Understanding the Results

This page explains how to interpret the predictions and metrics that Octopus produces. For a detailed description of the output files and directory layout, see Understanding the Output.

Performance estimates are averaged across outer splits

Every performance number Octopus reports is the mean of the outer test-set scores across all outer splits. Because each outer test set was never seen during training or hyperparameter tuning, this average is an unbiased estimate of generalization performance.

For a 5 × 5 nested CV study the pipeline fits models on five different 80/20 splits. Each split produces an independent test-set score. The final reported metric is the average of these five scores, and you can also inspect the per-split values to assess variance.

See Nested Cross-Validation for the full explanation of why this matters.

Every sample gets a test prediction

Across all outer splits, every sample in the dataset serves as a test sample exactly once. This means Octopus produces a test prediction for every row in your data — not just a subset. These predictions are collected in the predictions.parquet files inside each outer split and are aggregated by StudyDiagnostics.

For classification, each prediction includes:

Predicted probabilities (pred_proba_0, pred_proba_1, …) — the ensemble's probability estimate for each class.
Predicted class (pred_class) — the class with the highest probability.

For regression, each prediction includes a single prediction column.

Bags and ensembles

A Bag is an ensemble of models trained on different inner splits with the same hyperparameters. When making a prediction, the Bag averages the outputs of all its inner models (Trainings). This averaging smooths out noise from any single train/validation split.

When ensemble_selection=True is set, multiple Bags from different Optuna trials are further combined into a meta-ensemble. The ensemble selection procedure greedily picks the combination of Bags that maximizes dev-set performance.

Both the best (single-trial) and ensemble_selection results are saved separately in the output directory. The ensemble result, when present, is typically the stronger model.

Feature importances

Each Octo task computes feature importances using the methods specified in fi_methods (default: permutation). Importances are computed per outer split and per inner split, then aggregated.
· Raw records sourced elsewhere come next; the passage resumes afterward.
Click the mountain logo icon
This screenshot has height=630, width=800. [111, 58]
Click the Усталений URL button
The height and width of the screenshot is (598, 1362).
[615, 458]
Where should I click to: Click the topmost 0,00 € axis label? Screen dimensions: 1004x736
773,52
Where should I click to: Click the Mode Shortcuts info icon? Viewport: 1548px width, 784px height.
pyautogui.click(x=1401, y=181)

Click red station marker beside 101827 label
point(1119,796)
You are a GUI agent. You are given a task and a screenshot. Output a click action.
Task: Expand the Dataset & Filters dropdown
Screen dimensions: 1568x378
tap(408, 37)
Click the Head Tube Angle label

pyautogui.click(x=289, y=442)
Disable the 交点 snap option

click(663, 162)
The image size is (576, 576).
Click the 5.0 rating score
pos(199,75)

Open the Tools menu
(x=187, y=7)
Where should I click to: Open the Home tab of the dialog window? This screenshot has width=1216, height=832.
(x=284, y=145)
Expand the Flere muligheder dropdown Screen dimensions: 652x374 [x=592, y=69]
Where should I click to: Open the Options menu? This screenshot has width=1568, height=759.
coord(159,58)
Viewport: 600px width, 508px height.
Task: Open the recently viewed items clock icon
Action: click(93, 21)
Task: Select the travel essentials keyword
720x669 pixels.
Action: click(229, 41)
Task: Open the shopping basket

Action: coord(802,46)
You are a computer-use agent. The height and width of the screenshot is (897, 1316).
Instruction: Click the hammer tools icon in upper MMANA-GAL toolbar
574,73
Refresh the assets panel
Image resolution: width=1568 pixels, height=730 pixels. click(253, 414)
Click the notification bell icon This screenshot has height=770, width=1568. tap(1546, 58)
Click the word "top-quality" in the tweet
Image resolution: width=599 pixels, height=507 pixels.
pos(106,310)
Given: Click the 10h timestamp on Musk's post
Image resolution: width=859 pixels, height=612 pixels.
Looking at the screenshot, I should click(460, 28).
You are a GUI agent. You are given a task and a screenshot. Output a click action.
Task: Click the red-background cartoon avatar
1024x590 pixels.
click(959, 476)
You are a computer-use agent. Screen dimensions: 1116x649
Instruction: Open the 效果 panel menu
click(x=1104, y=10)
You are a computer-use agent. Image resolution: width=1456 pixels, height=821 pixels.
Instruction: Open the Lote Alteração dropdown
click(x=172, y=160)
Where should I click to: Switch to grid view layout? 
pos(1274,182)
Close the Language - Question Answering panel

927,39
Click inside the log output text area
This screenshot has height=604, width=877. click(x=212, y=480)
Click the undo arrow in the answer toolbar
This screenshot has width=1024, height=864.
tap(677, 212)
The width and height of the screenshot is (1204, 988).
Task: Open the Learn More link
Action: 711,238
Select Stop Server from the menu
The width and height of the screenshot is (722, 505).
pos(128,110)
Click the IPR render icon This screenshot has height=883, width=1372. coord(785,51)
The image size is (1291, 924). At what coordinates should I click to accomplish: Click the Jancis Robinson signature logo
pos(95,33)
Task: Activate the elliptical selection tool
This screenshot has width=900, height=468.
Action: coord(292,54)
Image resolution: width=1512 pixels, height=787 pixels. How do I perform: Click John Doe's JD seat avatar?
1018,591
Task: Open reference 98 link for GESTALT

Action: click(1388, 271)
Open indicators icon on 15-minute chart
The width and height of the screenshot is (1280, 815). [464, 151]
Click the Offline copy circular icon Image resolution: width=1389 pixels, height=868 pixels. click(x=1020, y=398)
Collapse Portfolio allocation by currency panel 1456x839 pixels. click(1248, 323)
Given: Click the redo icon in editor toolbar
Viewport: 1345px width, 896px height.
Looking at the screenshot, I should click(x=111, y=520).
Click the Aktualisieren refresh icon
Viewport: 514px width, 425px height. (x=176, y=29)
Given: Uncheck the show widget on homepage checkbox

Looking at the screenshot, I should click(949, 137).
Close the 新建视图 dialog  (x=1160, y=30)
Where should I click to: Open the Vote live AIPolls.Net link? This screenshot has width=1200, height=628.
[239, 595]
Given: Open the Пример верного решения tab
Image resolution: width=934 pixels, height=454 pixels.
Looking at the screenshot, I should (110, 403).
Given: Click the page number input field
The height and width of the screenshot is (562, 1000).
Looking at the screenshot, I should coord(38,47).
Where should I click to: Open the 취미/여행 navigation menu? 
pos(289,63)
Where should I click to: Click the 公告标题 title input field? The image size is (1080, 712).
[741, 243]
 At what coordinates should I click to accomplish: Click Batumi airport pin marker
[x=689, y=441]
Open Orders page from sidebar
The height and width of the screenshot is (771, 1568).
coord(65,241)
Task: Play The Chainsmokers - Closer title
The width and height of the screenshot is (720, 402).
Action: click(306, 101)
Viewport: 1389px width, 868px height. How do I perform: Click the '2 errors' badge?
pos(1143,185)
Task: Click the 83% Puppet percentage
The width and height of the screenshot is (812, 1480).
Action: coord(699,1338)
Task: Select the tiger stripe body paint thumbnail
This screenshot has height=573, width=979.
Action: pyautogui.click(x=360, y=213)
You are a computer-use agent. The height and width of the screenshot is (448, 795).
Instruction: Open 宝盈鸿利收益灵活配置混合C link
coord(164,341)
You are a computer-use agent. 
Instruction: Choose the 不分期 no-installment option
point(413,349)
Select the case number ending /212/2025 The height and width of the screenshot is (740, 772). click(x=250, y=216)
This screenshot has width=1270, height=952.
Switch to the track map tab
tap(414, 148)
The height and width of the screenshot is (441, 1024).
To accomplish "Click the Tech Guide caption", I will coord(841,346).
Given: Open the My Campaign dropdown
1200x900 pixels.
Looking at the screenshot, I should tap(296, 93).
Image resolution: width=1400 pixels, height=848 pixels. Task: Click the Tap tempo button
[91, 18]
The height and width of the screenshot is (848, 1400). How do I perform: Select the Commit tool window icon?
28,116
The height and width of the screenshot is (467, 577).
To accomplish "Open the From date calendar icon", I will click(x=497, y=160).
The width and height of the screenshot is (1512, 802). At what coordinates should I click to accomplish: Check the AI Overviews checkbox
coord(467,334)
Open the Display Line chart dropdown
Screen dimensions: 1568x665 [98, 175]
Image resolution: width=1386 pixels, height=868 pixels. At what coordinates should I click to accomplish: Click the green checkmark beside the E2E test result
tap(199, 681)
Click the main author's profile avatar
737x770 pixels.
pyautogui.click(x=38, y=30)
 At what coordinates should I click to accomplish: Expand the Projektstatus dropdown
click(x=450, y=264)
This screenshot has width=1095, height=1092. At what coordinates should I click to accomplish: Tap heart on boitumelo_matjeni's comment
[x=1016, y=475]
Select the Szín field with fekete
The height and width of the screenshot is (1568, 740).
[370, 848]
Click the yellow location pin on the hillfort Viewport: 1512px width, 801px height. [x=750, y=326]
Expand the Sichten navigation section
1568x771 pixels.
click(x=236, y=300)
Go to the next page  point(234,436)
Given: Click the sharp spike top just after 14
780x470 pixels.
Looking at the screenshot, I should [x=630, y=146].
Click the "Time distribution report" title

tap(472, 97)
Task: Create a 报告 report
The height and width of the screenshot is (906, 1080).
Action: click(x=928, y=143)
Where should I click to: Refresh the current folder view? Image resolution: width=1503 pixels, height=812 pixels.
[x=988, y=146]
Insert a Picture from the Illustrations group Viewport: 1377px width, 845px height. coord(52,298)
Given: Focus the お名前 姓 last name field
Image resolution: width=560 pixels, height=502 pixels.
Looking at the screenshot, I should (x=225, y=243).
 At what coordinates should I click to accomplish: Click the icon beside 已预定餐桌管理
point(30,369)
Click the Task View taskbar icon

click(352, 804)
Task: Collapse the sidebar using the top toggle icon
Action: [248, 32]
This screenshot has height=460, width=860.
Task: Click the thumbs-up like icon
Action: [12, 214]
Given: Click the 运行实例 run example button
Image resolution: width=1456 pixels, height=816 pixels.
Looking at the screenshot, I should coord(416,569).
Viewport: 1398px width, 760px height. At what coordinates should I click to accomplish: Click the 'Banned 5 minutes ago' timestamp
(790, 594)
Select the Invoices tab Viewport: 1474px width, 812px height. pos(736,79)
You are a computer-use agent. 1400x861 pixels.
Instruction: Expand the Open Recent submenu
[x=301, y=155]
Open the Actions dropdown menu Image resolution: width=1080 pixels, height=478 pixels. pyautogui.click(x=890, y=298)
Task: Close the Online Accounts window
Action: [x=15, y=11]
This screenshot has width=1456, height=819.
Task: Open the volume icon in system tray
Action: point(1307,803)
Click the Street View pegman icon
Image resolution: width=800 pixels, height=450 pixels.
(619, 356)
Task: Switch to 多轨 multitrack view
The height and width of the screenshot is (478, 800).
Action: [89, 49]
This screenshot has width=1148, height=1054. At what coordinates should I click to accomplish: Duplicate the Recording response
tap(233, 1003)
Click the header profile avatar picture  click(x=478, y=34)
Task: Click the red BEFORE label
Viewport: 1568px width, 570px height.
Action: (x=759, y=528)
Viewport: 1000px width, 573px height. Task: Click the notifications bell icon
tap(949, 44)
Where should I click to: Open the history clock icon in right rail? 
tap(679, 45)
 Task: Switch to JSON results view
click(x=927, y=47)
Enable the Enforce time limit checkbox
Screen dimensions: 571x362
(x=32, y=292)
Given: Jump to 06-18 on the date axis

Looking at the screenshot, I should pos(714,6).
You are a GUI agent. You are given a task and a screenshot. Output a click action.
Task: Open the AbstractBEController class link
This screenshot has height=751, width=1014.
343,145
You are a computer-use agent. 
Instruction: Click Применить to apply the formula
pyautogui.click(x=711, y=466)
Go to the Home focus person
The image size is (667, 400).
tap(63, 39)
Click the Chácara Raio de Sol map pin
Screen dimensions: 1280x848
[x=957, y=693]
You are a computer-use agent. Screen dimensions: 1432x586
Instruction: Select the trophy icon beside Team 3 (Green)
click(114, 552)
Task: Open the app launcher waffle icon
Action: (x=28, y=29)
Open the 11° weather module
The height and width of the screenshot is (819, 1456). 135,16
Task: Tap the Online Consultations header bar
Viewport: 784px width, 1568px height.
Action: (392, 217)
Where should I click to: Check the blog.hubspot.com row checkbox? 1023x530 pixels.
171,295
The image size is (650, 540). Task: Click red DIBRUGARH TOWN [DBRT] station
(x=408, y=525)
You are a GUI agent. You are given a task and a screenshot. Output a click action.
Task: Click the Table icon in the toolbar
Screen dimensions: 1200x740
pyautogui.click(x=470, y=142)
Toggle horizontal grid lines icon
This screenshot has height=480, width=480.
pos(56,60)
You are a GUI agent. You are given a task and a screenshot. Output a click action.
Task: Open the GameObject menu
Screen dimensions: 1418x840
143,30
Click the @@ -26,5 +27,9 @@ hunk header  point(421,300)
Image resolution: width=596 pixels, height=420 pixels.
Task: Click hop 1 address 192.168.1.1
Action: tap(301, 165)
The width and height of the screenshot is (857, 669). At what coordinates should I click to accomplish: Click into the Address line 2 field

Use the feature importance values to understand which features drive predictions. Features with consistently high importance across outer splits are the most reliable. See Feature Importance for details on the available methods.

Multi-task workflows

In a multi-step workflow, each task produces its own results: predictions, scores, and feature importances. The downstream task operates on a reduced feature set. When inspecting results, pay attention to which task you are looking at — the final task's metrics reflect the full pipeline, while earlier tasks show intermediate results.

What to look at first

Target metric — check the mean outer test score for your chosen metric (e.g., AUCROC, MAE). This is the single best summary of your model's expected real-world performance.
Per-split variance — large differences across outer splits suggest instability, often caused by very small datasets or class imbalance.
Feature importances — which features matter most? Are they scientifically plausible?